What would I know of the sentinel node, the first lymph node to which cancer cells are most likely to spread from a primary tumor?

Watchful and still, a cormorant was sometimes the only point of distinction on a foggy morning in Morro Bay, perched on its post in the shallow water where the eucalyptus grove touches the South Bay. And I would think of poet, Dermot Healy. As long as the cormorant was there, surveying the bay, all was right in the world – a bit like Healy himself, on the edge of the ocean. Ever-watchful.

Cormorants

They fly over like flagships of the devil

with messages between the dead.

Fighting to keep a straight line

they bring news to Ulysses,

then back again to Lethe

with his letters for the boatman.

Only the cormorant is allowed into hell.

That’s why he stands with his wings out

on an unsheltered rock

imploring the heavens

to forgive him for all

that he’s seen and heard.

by Dermot Healy, writer and poet, (9 November 1947 – 29 June 2014)

I found out that Dermot Healy died, not from a newspaper headline or a phone call from Ireland, but from the beautiful tribute to him and to his craft, from County Down poet, Damian Gorman. Ironically, I first heard Damian talking about how my people had grown complacent – immune, even – to the violence in Northern Ireland on a TV in my American living room in the early 1990s.
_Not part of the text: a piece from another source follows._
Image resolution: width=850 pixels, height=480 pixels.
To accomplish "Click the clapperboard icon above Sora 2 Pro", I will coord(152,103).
He was reading his Devices of Detachment “as dangerous as bombs,” and he stopped me in my tracks. He knew me and from whence I came. He knows all of us.

Since then I have come to believe that Damian always finds the right words at the right time:

Just a few words in tribute to Dermot Healy …

Because writing is such a construct it is always (properly) open to particular scrutiny around its tone and truthfulness. “Does this piece ring true?”we ask, and “has it anything to do with me?”

In relation to Dermot Healy’s work there was never any question; never any question about authenticity. This was, undeniably, the real thing.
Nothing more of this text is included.